TO-DO ITEM: Convert the records below into a Markdown table with two columns, n and Line, giving each non-blank line its own numbered row and omitting blank lines.

Collected data:
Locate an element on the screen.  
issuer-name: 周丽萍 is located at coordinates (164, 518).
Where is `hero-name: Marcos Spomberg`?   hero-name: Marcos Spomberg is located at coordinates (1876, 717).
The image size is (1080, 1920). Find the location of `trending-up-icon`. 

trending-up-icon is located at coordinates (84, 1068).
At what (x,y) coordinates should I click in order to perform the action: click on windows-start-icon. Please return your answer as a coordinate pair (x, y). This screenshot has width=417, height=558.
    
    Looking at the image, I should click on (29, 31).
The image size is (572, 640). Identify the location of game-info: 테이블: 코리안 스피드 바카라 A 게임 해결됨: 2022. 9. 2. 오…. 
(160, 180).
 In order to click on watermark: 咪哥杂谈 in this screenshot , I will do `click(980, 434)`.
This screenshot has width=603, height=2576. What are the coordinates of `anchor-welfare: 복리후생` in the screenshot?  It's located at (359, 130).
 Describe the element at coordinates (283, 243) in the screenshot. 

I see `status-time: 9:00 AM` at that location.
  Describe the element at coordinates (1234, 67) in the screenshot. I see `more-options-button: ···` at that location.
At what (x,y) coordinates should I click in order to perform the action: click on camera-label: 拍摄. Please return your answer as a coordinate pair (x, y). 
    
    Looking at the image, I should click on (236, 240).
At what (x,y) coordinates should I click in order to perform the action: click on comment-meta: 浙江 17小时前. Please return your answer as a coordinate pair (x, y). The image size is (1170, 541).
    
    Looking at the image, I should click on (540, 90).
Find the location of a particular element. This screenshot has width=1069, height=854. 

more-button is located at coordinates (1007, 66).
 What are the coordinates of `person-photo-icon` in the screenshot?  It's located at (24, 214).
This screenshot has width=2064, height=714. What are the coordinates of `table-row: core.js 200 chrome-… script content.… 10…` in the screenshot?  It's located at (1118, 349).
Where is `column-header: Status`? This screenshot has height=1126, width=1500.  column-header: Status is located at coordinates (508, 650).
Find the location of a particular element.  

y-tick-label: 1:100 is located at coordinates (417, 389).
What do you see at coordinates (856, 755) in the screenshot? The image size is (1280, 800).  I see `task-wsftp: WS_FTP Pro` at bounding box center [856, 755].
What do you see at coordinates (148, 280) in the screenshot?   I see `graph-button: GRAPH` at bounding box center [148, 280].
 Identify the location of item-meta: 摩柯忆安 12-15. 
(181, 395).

RESULT OF THE TASK:
| n | Line |
|---|---|
| 1 | Locate an element on the screen.   |
| 2 | issuer-name: 周丽萍 is located at coordinates (164, 518). |
| 3 | Where is `hero-name: Marcos Spomberg`?   hero-name: Marcos Spomberg is located at coordinates (1876, 717). |
| 4 | The image size is (1080, 1920). Find the location of `trending-up-icon`.  |
| 5 | trending-up-icon is located at coordinates (84, 1068). |
| 6 | At what (x,y) coordinates should I click in order to perform the action: click on windows-start-icon. Please return your answer as a coordinate pair (x, y). This screenshot has width=417, height=558. |
| 7 |     Looking at the image, I should click on (29, 31). |
| 8 | The image size is (572, 640). Identify the location of game-info: 테이블: 코리안 스피드 바카라 A 게임 해결됨: 2022. 9. 2. 오….  |
| 9 | (160, 180). |
| 10 |  In order to click on watermark: 咪哥杂谈 in this screenshot , I will do `click(980, 434)`. |
| 11 | This screenshot has width=603, height=2576. What are the coordinates of `anchor-welfare: 복리후생` in the screenshot?  It's located at (359, 130). |
| 12 |  Describe the element at coordinates (283, 243) in the screenshot.  |
| 13 | I see `status-time: 9:00 AM` at that location. |
| 14 |   Describe the element at coordinates (1234, 67) in the screenshot. I see `more-options-button: ···` at that location. |
| 15 | At what (x,y) coordinates should I click in order to perform the action: click on camera-label: 拍摄. Please return your answer as a coordinate pair (x, y).  |
| 16 |     Looking at the image, I should click on (236, 240). |
| 17 | At what (x,y) coordinates should I click in order to perform the action: click on comment-meta: 浙江 17小时前. Please return your answer as a coordinate pair (x, y). The image size is (1170, 541). |
| 18 |     Looking at the image, I should click on (540, 90). |
| 19 | Find the location of a particular element. This screenshot has width=1069, height=854.  |
| 20 | more-button is located at coordinates (1007, 66). |
| 21 |  What are the coordinates of `person-photo-icon` in the screenshot?  It's located at (24, 214). |
| 22 | This screenshot has width=2064, height=714. What are the coordinates of `table-row: core.js 200 chrome-… script content.… 10…` in the screenshot?  It's located at (1118, 349). |
| 23 | Where is `column-header: Status`? This screenshot has height=1126, width=1500.  column-header: Status is located at coordinates (508, 650). |
| 24 | Find the location of a particular element.   |
| 25 | y-tick-label: 1:100 is located at coordinates (417, 389). |
| 26 | What do you see at coordinates (856, 755) in the screenshot? The image size is (1280, 800).  I see `task-wsftp: WS_FTP Pro` at bounding box center [856, 755]. |
| 27 | What do you see at coordinates (148, 280) in the screenshot?   I see `graph-button: GRAPH` at bounding box center [148, 280]. |
| 28 |  Identify the location of item-meta: 摩柯忆安 12-15.  |
| 29 | (181, 395). |